### EXERCISE DESCRIPTION
Find the string "grid" in the entries and copy each line that has it.

### INFORMATION SUPPLIED

################

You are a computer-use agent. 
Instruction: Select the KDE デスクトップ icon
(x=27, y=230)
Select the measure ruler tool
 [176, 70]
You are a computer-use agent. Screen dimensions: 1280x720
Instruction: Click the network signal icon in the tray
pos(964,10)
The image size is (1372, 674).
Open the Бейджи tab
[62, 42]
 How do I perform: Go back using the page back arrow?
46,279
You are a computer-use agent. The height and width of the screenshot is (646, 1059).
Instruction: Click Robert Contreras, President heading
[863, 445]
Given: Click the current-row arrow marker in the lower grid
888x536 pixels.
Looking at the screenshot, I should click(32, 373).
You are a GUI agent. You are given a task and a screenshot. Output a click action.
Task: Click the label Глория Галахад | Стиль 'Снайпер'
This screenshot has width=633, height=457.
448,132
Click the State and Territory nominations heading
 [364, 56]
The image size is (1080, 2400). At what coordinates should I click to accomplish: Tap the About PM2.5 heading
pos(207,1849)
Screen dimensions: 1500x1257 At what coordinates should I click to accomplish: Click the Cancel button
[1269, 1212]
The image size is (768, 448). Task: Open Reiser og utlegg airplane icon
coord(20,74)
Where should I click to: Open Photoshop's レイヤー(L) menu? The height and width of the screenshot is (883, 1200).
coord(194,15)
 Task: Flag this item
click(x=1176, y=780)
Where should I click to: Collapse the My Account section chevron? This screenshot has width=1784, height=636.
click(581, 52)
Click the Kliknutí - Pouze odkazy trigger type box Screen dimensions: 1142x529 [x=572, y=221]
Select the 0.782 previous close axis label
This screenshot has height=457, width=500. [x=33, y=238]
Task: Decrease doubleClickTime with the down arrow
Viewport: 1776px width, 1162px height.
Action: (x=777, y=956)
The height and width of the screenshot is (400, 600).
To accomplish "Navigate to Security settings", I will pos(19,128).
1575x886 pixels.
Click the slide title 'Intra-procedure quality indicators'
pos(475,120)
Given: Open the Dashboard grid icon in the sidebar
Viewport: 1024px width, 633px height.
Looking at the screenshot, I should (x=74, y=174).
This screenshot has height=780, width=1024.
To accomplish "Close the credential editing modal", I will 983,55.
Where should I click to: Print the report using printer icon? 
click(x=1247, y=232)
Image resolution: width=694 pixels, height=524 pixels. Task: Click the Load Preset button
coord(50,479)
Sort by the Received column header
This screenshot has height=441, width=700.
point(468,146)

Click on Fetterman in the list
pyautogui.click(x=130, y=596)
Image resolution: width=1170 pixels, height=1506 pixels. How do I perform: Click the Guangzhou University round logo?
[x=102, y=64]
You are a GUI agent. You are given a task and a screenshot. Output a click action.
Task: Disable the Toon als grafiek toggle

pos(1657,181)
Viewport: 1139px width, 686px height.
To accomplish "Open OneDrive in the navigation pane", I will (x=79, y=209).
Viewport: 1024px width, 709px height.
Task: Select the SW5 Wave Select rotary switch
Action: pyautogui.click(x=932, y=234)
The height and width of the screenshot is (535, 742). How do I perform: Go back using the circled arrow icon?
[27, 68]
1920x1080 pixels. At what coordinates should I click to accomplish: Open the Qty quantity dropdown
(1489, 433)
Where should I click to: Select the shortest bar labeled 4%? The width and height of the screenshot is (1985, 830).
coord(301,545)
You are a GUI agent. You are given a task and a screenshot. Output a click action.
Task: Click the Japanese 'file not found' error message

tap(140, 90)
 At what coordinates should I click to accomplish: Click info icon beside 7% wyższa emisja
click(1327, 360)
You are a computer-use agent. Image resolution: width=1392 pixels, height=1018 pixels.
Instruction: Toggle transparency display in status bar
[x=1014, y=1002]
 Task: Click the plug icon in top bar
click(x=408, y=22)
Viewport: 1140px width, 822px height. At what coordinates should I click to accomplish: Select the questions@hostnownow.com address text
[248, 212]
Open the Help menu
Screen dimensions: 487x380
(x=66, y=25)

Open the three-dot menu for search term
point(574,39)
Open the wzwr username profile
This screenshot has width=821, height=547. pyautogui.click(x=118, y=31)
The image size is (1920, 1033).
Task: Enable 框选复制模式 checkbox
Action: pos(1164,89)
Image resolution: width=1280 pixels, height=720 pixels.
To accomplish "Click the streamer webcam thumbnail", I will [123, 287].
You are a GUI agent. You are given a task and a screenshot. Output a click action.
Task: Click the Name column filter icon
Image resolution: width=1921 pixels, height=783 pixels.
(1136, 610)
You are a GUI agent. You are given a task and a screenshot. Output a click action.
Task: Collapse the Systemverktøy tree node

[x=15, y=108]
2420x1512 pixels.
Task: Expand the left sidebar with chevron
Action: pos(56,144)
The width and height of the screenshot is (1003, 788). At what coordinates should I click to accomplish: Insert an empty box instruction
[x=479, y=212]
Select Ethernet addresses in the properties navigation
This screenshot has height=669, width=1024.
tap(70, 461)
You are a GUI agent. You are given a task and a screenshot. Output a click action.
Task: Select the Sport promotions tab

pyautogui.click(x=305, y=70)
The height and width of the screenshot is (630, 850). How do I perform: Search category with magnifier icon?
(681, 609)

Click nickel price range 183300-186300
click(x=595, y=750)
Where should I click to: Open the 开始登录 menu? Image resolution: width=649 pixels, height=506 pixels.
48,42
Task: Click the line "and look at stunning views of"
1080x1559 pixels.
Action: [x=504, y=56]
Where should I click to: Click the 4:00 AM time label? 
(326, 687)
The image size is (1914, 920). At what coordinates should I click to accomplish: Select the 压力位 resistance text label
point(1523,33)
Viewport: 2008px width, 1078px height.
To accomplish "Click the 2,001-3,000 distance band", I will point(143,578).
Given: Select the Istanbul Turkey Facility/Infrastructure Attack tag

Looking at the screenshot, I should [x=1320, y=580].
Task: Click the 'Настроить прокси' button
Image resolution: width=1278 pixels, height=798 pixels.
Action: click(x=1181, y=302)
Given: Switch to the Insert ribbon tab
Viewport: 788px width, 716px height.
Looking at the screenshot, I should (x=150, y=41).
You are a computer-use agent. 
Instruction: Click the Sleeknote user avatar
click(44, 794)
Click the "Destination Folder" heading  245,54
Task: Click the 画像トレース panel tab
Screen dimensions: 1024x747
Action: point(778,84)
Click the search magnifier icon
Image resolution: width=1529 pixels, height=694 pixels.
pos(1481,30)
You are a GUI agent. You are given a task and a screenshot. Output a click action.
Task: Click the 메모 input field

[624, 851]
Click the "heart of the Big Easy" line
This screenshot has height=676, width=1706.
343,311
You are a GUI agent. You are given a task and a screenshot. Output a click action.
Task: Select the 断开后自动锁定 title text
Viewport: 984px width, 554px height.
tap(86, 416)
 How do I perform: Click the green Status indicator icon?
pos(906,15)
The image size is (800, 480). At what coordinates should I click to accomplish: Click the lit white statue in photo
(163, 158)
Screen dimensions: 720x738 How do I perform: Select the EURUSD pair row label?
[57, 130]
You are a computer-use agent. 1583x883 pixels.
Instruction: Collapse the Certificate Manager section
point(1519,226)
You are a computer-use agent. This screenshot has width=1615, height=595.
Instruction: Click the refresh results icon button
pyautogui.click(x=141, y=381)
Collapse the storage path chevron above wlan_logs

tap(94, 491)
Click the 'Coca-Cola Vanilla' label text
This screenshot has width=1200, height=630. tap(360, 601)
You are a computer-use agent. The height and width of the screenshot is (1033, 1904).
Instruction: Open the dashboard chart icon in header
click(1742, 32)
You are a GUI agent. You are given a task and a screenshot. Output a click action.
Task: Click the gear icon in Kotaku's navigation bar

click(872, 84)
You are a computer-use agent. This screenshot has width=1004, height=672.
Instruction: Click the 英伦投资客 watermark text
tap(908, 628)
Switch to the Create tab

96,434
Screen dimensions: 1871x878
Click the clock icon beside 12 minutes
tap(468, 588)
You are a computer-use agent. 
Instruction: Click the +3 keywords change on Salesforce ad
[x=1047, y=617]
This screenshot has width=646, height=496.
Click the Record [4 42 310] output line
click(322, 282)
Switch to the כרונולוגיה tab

################

### RESULT OF THE TASK
Given: Click the current-row arrow marker in the lower grid
Given: Open the Dashboard grid icon in the sidebar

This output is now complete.